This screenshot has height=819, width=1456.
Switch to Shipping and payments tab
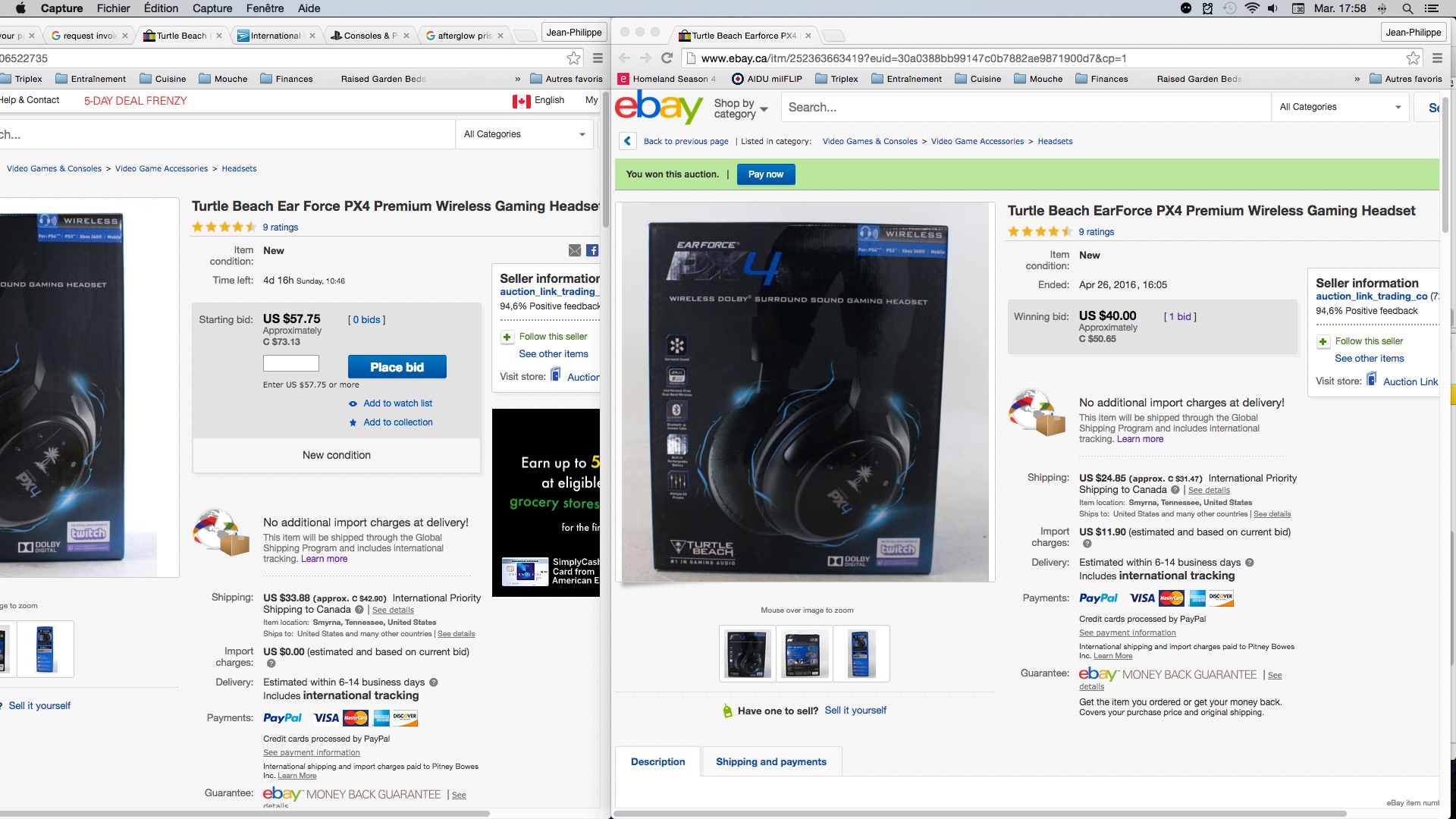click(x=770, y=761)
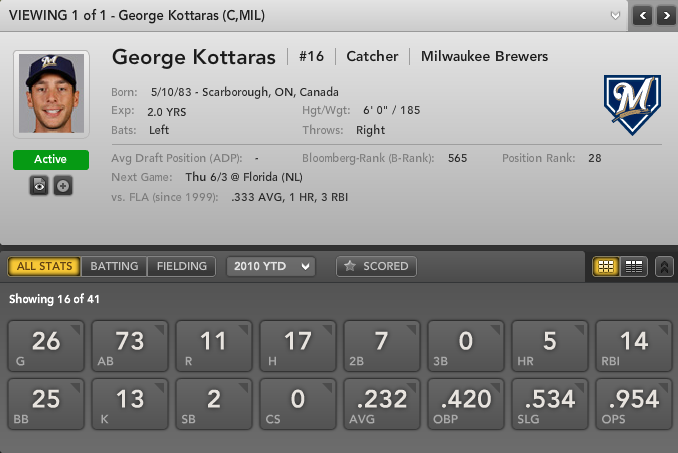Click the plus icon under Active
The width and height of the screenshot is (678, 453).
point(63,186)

+++

Prompt:
Please reproduce the material above word for word, leaving out the pictures.

Response to the task:
This screenshot has height=819, width=1456.
Switch to Shipping and payments tab
click(x=770, y=761)
Click the plus icon under Active
The width and height of the screenshot is (678, 453).
point(63,186)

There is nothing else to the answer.